You might remember a few pictures:
We needed to finish off a few things. The body had a few areas that needed attention, one being a few very minor rust areas, and the big thing was repairing a color change that was likely done at Maaco in the 80’s. The car was originally a gold color which would be super cool today, but in the 80’s everyone wanted a red 911, thus it was painted. While the body paint was laid well, they painted over seals, lights, etc. Also the engine bay was left the original color, and that just wasn’t going to work. So our painter got to work and did a beautiful job fixing the car. Since we had the motor out to rebuild, or pulled the motor to paint, depending on how you want to look at it, we went through that as well. Years of acorns on top of the motor caused a major smoking issue when running from the shell burning off, so it was time to tear it down.

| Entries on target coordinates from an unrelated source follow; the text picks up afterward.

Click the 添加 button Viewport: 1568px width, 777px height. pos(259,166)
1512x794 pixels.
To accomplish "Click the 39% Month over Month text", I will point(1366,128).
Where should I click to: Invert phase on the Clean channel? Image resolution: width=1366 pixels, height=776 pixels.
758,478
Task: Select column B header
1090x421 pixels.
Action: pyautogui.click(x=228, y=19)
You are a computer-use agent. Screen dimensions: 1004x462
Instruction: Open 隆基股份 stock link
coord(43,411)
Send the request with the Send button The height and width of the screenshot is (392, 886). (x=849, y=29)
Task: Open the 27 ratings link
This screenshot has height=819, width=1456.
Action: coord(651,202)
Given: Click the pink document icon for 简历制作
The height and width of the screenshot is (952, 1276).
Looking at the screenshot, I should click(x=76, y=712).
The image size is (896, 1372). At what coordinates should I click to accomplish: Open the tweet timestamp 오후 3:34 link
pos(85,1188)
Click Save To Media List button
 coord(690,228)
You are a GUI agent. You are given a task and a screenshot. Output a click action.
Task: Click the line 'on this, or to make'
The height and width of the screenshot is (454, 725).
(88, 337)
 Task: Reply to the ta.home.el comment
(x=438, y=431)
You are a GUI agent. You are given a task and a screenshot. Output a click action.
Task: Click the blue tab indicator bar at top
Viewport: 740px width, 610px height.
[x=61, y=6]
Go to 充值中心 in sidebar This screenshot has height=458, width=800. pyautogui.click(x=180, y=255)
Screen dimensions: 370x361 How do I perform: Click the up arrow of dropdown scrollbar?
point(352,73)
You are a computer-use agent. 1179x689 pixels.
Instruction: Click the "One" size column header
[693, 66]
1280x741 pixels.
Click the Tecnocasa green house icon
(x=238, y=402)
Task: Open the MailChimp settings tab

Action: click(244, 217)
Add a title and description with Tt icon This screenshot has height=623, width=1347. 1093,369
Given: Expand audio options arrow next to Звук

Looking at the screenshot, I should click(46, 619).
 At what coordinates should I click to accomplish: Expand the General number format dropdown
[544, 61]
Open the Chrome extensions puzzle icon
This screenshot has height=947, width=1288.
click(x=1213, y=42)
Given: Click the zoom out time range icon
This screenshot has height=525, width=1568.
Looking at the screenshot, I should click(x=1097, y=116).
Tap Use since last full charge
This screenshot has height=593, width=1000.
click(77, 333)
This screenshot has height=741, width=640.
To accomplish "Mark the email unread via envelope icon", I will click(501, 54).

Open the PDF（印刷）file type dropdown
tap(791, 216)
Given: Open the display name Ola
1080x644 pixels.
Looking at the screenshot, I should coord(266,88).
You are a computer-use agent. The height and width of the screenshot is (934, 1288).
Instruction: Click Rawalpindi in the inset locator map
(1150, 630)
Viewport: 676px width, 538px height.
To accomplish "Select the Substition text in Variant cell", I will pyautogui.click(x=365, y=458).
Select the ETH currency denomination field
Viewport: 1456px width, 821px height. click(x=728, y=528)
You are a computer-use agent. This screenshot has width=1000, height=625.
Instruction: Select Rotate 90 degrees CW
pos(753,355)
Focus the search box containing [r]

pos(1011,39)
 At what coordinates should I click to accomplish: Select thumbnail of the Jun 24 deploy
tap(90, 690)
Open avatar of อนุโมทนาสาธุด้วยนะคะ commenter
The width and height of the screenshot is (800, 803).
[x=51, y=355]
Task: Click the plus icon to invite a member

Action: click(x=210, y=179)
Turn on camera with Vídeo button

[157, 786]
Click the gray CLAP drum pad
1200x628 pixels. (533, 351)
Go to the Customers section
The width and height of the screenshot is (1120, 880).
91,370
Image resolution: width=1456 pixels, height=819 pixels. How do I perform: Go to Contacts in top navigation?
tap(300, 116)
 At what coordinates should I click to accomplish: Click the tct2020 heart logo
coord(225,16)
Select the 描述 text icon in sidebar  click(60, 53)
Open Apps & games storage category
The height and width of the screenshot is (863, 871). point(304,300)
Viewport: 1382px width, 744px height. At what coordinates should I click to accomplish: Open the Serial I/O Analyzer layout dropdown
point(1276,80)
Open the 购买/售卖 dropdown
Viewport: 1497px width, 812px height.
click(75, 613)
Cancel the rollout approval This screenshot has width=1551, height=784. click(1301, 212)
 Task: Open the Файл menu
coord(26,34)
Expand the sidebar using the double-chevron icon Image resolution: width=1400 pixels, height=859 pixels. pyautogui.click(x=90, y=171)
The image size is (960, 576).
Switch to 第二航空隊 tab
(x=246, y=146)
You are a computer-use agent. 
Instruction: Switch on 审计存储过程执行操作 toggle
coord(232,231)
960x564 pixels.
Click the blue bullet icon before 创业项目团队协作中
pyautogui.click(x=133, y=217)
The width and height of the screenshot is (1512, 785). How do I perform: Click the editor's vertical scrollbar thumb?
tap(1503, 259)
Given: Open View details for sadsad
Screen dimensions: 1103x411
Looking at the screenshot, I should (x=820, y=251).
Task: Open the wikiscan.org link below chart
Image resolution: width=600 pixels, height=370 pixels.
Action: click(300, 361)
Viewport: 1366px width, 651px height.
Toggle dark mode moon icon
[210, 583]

If you recall the ugly duckling.
And after going through the motor with a full rebuild. When I pulled the motor apart, I had to take a pick and clean out the fins of the cylinders in order to get all of the acorns out! They were stuck in there good!
We don’t just freshen the motor and put all the old crappy hardware back on, we try and clean everything up as nice as possible. This meant powder coating all the engine tins, intake runners, etc as well as using all new bolts/washers/nuts when going back together. Nothing looks worse than a fresh motor with old rusty hardware. I really love the reassembly process of these motors. It is relaxing and fun to see the results of a motor that is too pretty to put back in the car 😉
Since the old heat exchangers were rusted out, I put on a new set of SSI’s go on!
At this point it is ready to go back in the car!
Step 2: Install engine.
And what really sets it off, is the right color in the engine bay!
I forgot to take pictures, but oddly enough this car did not have a pop off valve installed in the airbox, so I added that. This allows the the car to backfire through the intake without cracking the airbox which is a very expensive repair!